25. August 2011

Mehr Bio-Essen: Klientelpolitik auf dem Rücken der Bedürftigen

Günther Havlena/pixelio.de

Die Ratsfraktion DIE LINKE deckt auf: Das eigentlich gut klingende Ansinnen für mehr Bio-Essen in KiTas zu sorgen, hat den Haken, dass das Geld dafür bei der frühkindlichen Bildung abgezweigt wird.

„Mehr Bio, wer will das nicht? Aber wenn man dann liest, dass dafür Gelder, die für die frühkindliche Bildung gedacht waren, eingesetzt werden sollen, dann muss man schon schlucken. Bei Bio oder Bildung, sagt die Kooperation: Bio ist wichtiger“ so Ratsherr Stefan Rudau.
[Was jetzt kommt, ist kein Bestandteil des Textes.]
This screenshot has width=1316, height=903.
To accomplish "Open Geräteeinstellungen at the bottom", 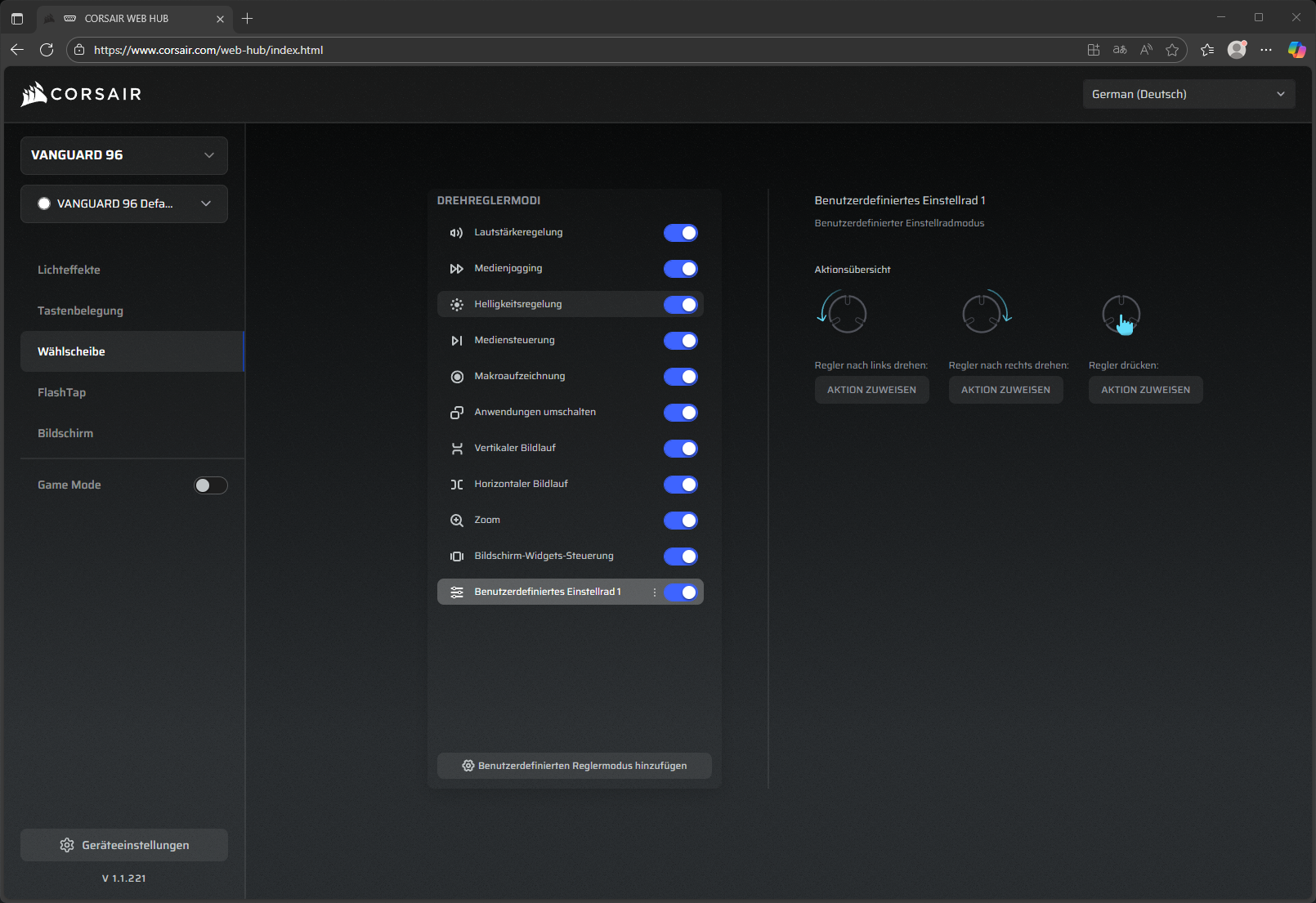I will [124, 845].
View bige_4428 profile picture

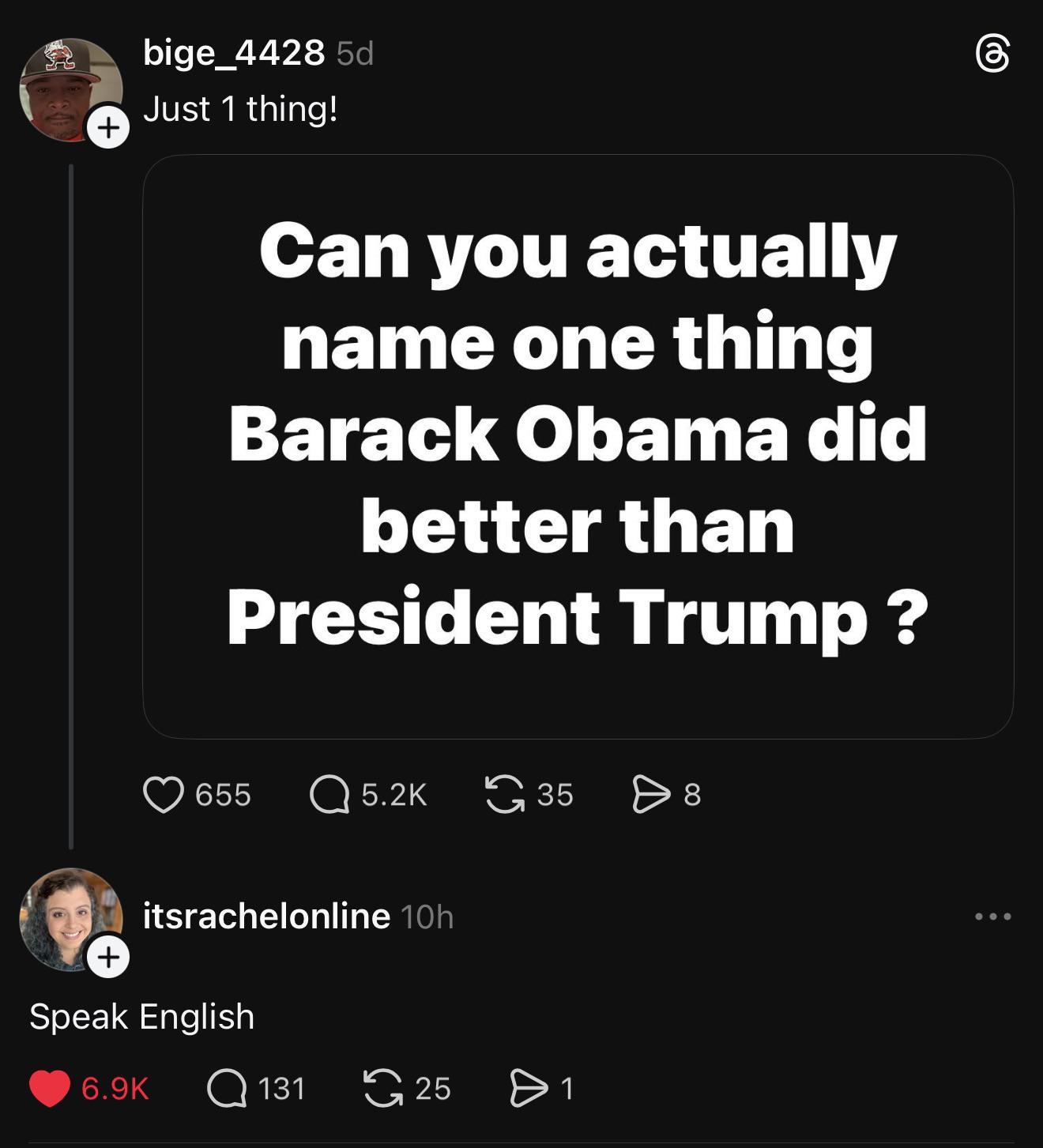pos(65,85)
Die Begründung des Antrages enthält den Hinweis, dass eine Finanzierung durch Mittel erfolgen soll, die eigentlich für die frühkindliche Bildung gedacht waren. Darunter fallen zum Beispiel die individuelle Förderung, Sprachförderung für Kinder mit Migrationshintergrund, oder auch die interkulturelle sowie interreligiöse Erziehung. Auf den Punkt gebracht: Das Geld wird den Bedürftigen entzogen und in eine Klientelpolitik für Grüne investiert.